In a resounding victory for both the First Amendment right of access to court records and for consumers, the U.S. Court of Appeals for the Fourth Circuit held today in Company Doe v. Public Citizen that a district court erred in sealing records and allowing the use of a pseudonym in a challenge to the inclusion of a product safety report in a federal consumer product safety database. The district court had adjudicated the case entirely in secret, with secret facts, secret proceedings and a secret plaintiff; in ordering today that the record of the litigation be unsealed and the name of the company revealed, the Fourth Circuit sent a strong message disapproving of secret litigation.

By way of background, in the fall of 2011, a company sued the Consumer Product Safety Commission to keep a complaint about one of the company's product out of the terrific product safety database the CPSC created to help consumers learn about product hazards, pursuant to the Consumer Product Safety Information Act. When it filed its suit, the company also moved to seal the case and proceed under a pseudonym. A year later, the district court granted the seal and pseudonym, along with summary judgment for the company; as it turns out, the court had been holding hearings with no public knowledge or participation for months. The court's 73-page redacted decision contains large blocks of blacked-out text that at times make it nearly unreadable. (Sample analysis from the opinion: “[T]he report states that [REDACTED]. But the report does not indicate how [REDACTED] is connected to [REDACTED].”) Public Citizen, along with our allies Consumer Federation of America and Consumers Union (the publisher of Consumer Reports), appealed.
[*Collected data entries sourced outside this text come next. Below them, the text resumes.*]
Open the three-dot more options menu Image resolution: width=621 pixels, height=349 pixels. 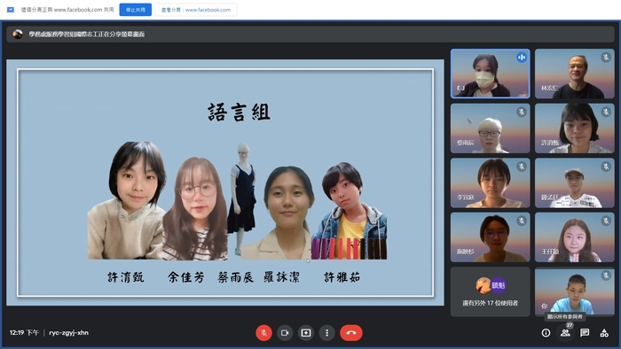pos(326,333)

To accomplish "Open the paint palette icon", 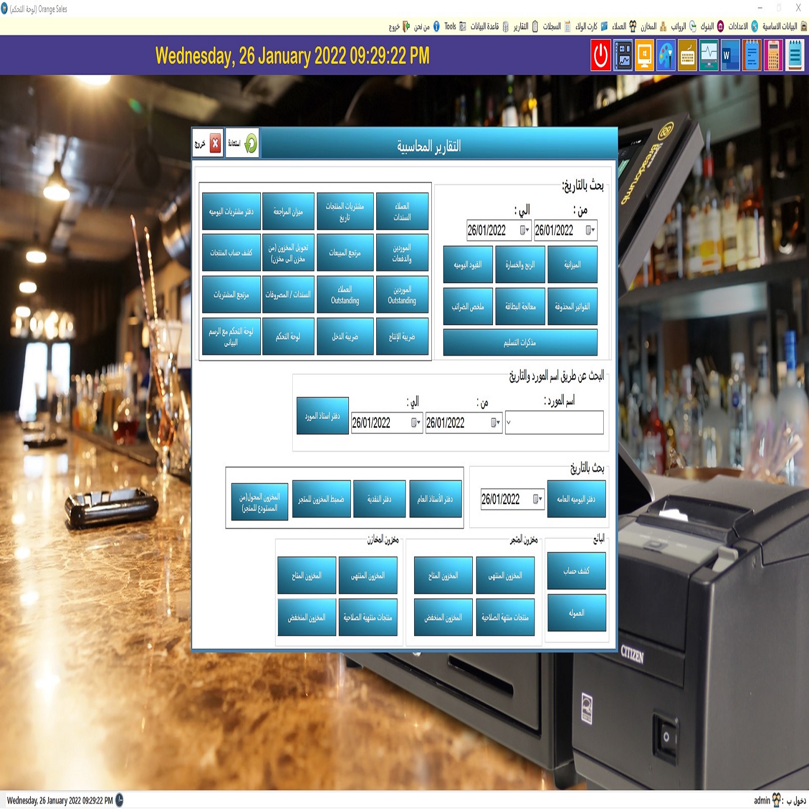I will coord(666,55).
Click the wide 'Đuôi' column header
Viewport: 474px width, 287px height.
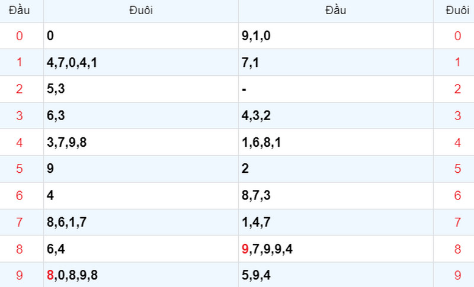tap(141, 11)

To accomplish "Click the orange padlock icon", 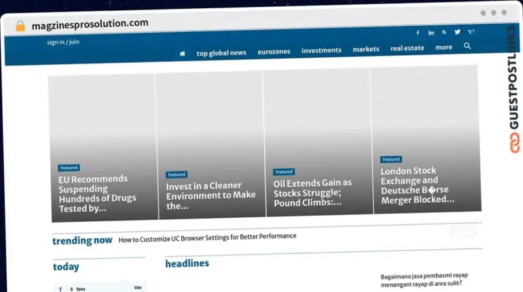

Today's unanimous decision from the Fourth Circuit reversed the district court and held that:

Injury to corporate reputation is not enough to justify sealing court records under the First Amendment;

-The right to exclude a report from the CPSC database doesn’t include the right to litigate the entire matter in secret;

-Judicial opinions, summary judgment materials and docket sheets are protected by the First Amendment right of access to courts;

-Permitting a company to use a pseudonym to challenge the inclusion of a report in the CPSC database was an abuse of discretion in light of the public interest in the database; and

-District courts must act expeditiously on sealing requests.
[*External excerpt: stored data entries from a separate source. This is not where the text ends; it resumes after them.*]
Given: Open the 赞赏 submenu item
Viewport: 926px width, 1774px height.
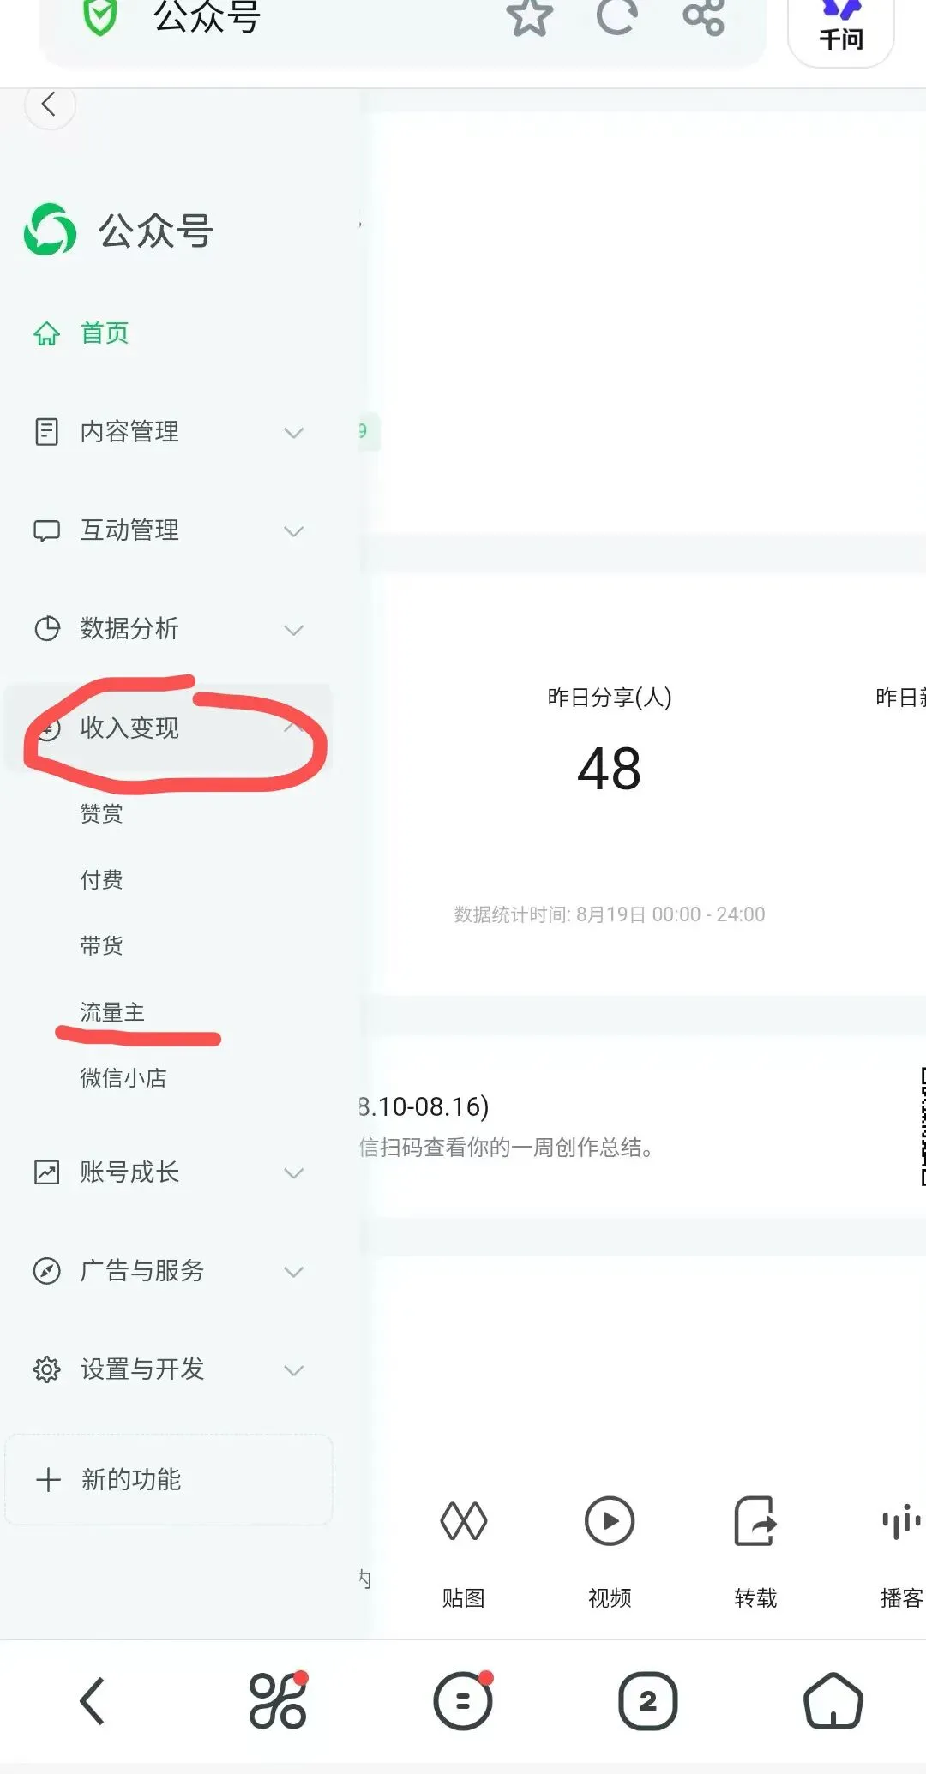Looking at the screenshot, I should tap(101, 813).
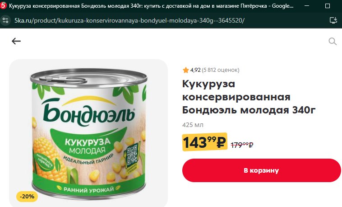Click the -20% discount badge
Image resolution: width=342 pixels, height=207 pixels.
click(27, 197)
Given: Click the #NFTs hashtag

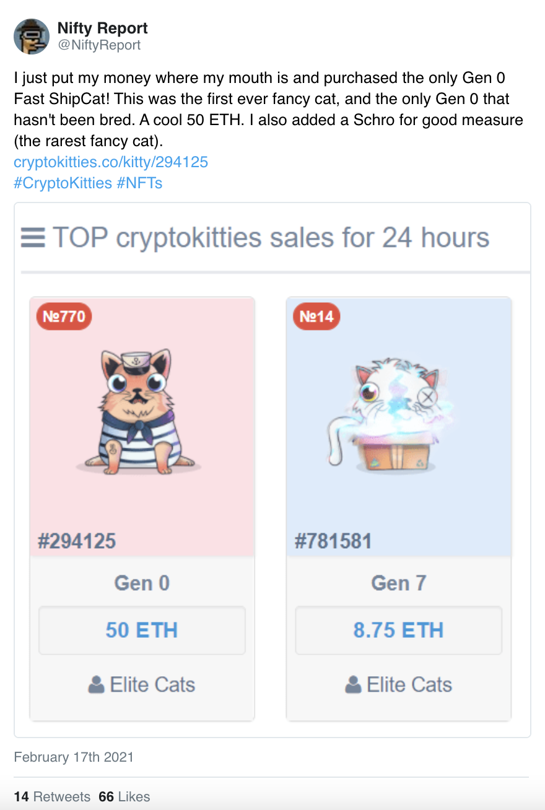Looking at the screenshot, I should point(139,183).
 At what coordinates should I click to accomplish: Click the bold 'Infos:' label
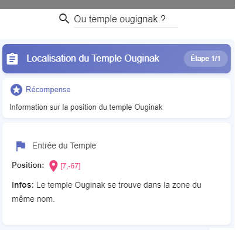pyautogui.click(x=23, y=185)
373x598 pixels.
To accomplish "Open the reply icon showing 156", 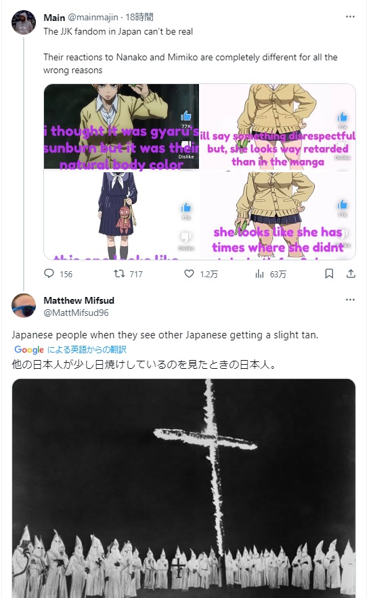I will point(58,274).
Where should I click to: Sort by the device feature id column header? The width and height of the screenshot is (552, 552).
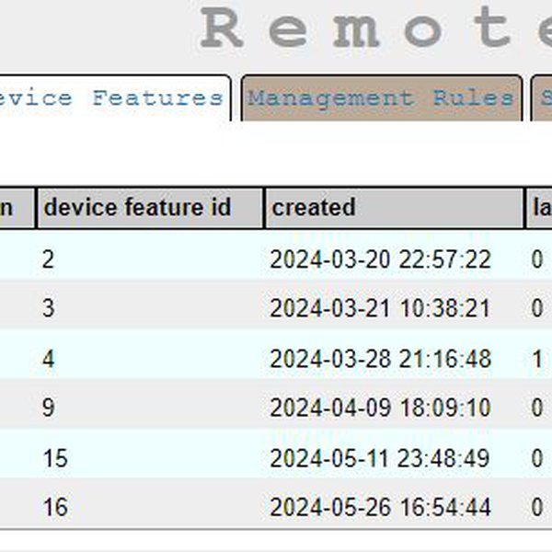click(x=136, y=208)
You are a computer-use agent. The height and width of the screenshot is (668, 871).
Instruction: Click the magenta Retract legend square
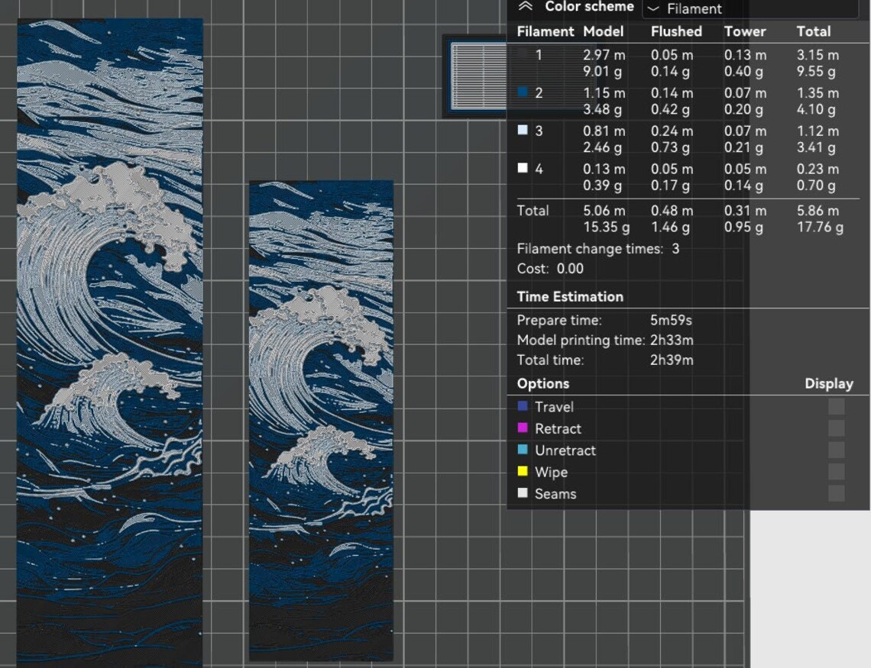point(524,428)
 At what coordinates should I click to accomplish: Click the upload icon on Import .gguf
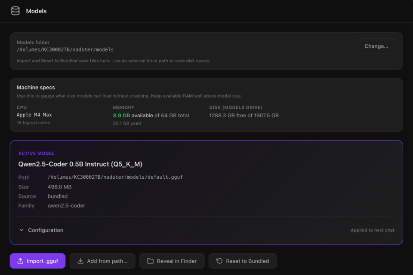click(20, 261)
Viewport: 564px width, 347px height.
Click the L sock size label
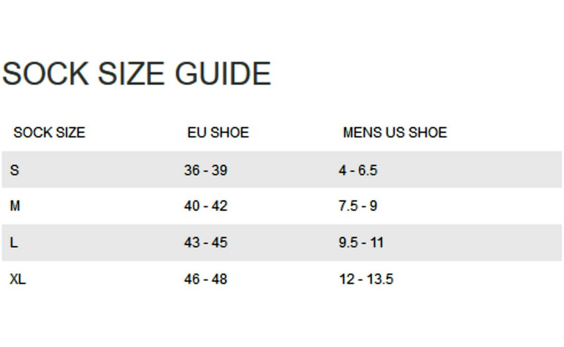[14, 242]
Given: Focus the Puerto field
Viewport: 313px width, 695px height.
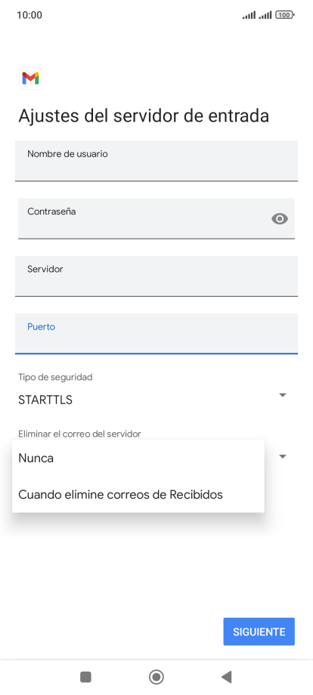Looking at the screenshot, I should pos(156,334).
Not only will the decision stand as a bulwark against the type of secret litigation that occurred in this case, it will also help ensure the efficacy of the CPSC database by preventing companies from litigating challenges to individual CPSC reports through years of secret litigation — a practice that, if permitted, would have undermined the goal of providing timely information to consumers through the database.

The public will learn the identity of Company Doe once the case is sent back to district court.